Task brief: Reprint the entries without altering anything.

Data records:
------------------------------------------------------------

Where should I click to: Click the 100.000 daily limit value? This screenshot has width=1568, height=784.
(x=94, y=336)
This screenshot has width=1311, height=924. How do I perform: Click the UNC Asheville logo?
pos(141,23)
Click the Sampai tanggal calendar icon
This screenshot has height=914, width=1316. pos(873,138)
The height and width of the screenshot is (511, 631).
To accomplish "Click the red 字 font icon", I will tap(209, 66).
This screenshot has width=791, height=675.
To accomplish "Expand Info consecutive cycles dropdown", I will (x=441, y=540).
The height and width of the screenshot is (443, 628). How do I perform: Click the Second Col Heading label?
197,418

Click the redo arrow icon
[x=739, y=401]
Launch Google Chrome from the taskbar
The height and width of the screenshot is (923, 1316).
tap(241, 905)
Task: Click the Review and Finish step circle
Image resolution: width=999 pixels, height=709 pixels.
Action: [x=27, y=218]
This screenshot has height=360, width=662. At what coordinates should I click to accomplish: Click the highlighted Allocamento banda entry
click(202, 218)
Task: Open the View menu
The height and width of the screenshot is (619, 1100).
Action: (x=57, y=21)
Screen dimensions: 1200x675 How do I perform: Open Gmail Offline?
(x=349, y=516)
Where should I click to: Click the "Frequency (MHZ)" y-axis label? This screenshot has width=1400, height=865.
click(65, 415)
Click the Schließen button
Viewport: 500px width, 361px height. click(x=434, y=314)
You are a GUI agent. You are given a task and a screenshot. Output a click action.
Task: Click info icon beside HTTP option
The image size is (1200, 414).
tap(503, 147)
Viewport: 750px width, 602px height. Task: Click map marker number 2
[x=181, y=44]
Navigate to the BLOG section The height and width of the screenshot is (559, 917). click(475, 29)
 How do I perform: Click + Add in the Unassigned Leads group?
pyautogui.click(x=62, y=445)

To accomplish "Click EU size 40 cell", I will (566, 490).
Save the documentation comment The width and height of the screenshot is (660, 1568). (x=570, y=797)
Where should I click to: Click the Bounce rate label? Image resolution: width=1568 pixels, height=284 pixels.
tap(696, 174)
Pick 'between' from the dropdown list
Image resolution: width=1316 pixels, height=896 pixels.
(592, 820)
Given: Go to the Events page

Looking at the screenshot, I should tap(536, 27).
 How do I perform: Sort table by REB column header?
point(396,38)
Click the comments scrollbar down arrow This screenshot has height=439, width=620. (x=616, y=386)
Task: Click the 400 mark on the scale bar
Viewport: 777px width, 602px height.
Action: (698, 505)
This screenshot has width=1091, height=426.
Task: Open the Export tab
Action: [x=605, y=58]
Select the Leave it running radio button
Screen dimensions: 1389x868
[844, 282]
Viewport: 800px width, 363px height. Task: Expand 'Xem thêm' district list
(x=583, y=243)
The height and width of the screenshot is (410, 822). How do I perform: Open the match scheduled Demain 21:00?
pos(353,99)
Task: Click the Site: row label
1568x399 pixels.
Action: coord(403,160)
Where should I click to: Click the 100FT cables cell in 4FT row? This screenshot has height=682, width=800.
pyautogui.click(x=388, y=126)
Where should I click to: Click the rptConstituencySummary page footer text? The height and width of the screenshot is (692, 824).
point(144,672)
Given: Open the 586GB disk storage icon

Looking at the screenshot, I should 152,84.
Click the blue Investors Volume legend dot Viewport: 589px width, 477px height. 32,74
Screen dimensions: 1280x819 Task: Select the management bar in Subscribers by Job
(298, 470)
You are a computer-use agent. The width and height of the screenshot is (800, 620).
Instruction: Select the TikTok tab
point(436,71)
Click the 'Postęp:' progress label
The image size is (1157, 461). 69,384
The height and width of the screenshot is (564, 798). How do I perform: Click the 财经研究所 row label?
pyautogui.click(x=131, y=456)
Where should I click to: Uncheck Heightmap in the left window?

------------------------------------------------------------

Exercise solution:
Where should I click to: Click the 100.000 daily limit value? This screenshot has width=1568, height=784.
(x=94, y=336)
This screenshot has width=1311, height=924. How do I perform: Click the UNC Asheville logo?
pos(141,23)
Click the Sampai tanggal calendar icon
This screenshot has height=914, width=1316. pos(873,138)
The height and width of the screenshot is (511, 631).
To accomplish "Click the red 字 font icon", I will tap(209, 66).
This screenshot has width=791, height=675.
To accomplish "Expand Info consecutive cycles dropdown", I will (x=441, y=540).
The height and width of the screenshot is (443, 628). How do I perform: Click the Second Col Heading label?
197,418

Click the redo arrow icon
[x=739, y=401]
Launch Google Chrome from the taskbar
The height and width of the screenshot is (923, 1316).
tap(241, 905)
Task: Click the Review and Finish step circle
Image resolution: width=999 pixels, height=709 pixels.
Action: [x=27, y=218]
This screenshot has height=360, width=662. At what coordinates should I click to accomplish: Click the highlighted Allocamento banda entry
click(202, 218)
Task: Open the View menu
The height and width of the screenshot is (619, 1100).
Action: (x=57, y=21)
Screen dimensions: 1200x675 How do I perform: Open Gmail Offline?
(x=349, y=516)
Where should I click to: Click the "Frequency (MHZ)" y-axis label? This screenshot has width=1400, height=865.
click(65, 415)
Click the Schließen button
Viewport: 500px width, 361px height. click(x=434, y=314)
You are a GUI agent. You are given a task and a screenshot. Output a click action.
Task: Click info icon beside HTTP option
The image size is (1200, 414).
tap(503, 147)
Viewport: 750px width, 602px height. Task: Click map marker number 2
[x=181, y=44]
Navigate to the BLOG section The height and width of the screenshot is (559, 917). click(475, 29)
 How do I perform: Click + Add in the Unassigned Leads group?
pyautogui.click(x=62, y=445)

To accomplish "Click EU size 40 cell", I will (566, 490).
Save the documentation comment The width and height of the screenshot is (660, 1568). (x=570, y=797)
Where should I click to: Click the Bounce rate label? Image resolution: width=1568 pixels, height=284 pixels.
tap(696, 174)
Pick 'between' from the dropdown list
Image resolution: width=1316 pixels, height=896 pixels.
(592, 820)
Given: Go to the Events page

Looking at the screenshot, I should tap(536, 27).
 How do I perform: Sort table by REB column header?
point(396,38)
Click the comments scrollbar down arrow This screenshot has height=439, width=620. (x=616, y=386)
Task: Click the 400 mark on the scale bar
Viewport: 777px width, 602px height.
Action: (698, 505)
This screenshot has width=1091, height=426.
Task: Open the Export tab
Action: [x=605, y=58]
Select the Leave it running radio button
Screen dimensions: 1389x868
[844, 282]
Viewport: 800px width, 363px height. Task: Expand 'Xem thêm' district list
(x=583, y=243)
The height and width of the screenshot is (410, 822). How do I perform: Open the match scheduled Demain 21:00?
pos(353,99)
Task: Click the Site: row label
1568x399 pixels.
Action: coord(403,160)
Where should I click to: Click the 100FT cables cell in 4FT row? This screenshot has height=682, width=800.
pyautogui.click(x=388, y=126)
Where should I click to: Click the rptConstituencySummary page footer text? The height and width of the screenshot is (692, 824).
point(144,672)
Given: Open the 586GB disk storage icon

Looking at the screenshot, I should 152,84.
Click the blue Investors Volume legend dot Viewport: 589px width, 477px height. 32,74
Screen dimensions: 1280x819 Task: Select the management bar in Subscribers by Job
(298, 470)
You are a computer-use agent. The width and height of the screenshot is (800, 620).
Instruction: Select the TikTok tab
point(436,71)
Click the 'Postęp:' progress label
The image size is (1157, 461). 69,384
The height and width of the screenshot is (564, 798). How do I perform: Click the 财经研究所 row label?
pyautogui.click(x=131, y=456)
Where should I click to: Uncheck Heightmap in the left window?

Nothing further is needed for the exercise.